Adedeji further lamented that many stakeholders operate in silos, with no central coordinating framework for tax incentives, and highlighted the absence of a dedicated tax committee in the National Assembly.
Other challenges he identified include conflicting incentive schemes, Base Erosion and Profit Shifting, and politically motivated tax policies.
He noted that the Fiscal Responsibility Act 2007, which mandates all government agencies to evaluate the financial implications of proposed tax expenditures annually, is often poorly implemented.
To resolve this, the FIRS boss disclosed that the Service has empowered its Tax Expenditure Management Unit to evaluate and monitor all tax incentives, adding that the unit is now supported by the integrated digital tax administration system (TaxPro Max).
“While some abuses have been noticed in tax expenditure management, there is also the question about the continued relevance of some of the Tax Incentives. It is, therefore, important that innovative strategies are adopted to achieve efficiency in tax expenditure management,” he added.

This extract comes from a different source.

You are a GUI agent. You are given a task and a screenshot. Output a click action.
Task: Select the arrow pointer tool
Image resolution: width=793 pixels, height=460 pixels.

Adedeji called for amendments to the various laws underpinning tax expenditures, saying this has become necessary to prevent abuse and ensure the system is flexible enough to keep pace with global reforms, such as the OECD’s Pillar II global minimum tax rule.
He advocated for a centralized framework to regulate and monitor tax incentives, stressing the need for consistent cost-benefit analyses to determine which incentives should be sustained.
This, he said, would also help eliminate duplication and overlap among Ministries, Departments and Agencies.
Adedeji noted that while the FIRS is currently focused on extracting and computing tax expenditure data, the responsibility for assessing their impact still lies largely with administering agencies such as the Nigerian Investment Promotion Commission, the Nigeria Export Processing Zones Authority, and the Oil and Gas Free Zones Authority.
He also called for stronger inter-agency collaboration and emphasised the need to regularly assess the continued relevance and impact of tax incentives on national development.
“We believe that data is life in tax expenditure reporting. That is why the Service will continue to collaborate with the ECOWAS, IMF, World Bank, and the Addis Tax Initiatives to build a robust tax expenditure value chain,” he stated.
Speaking further, Adedeji revealed that the FIRS is currently contributing over 60 per cent of monthly inflows to the Federation Account, a result of several reform initiatives.
Despite these milestones, he said the FIRS is challenged by increasing demand for greater tax revenue amidst declining direct contributions by some Ministries, Departments and Agencies.
He said, “The FIRS is currently challenged by the ever-increasing demand for greater tax revenue collection by the government at all levels, especially in the face of dwindling direct revenue contributions by some MDAs. Under this current dispensation, the Service is contributing an average of over 60 per cent monthly to the Federation Account.
“This is due to several proactive and reformative steps adopted by the Service. In 2024, we recorded a collection figure of N21.6tn, and in the current year, we are targeting a revenue collection of N25.2tn.”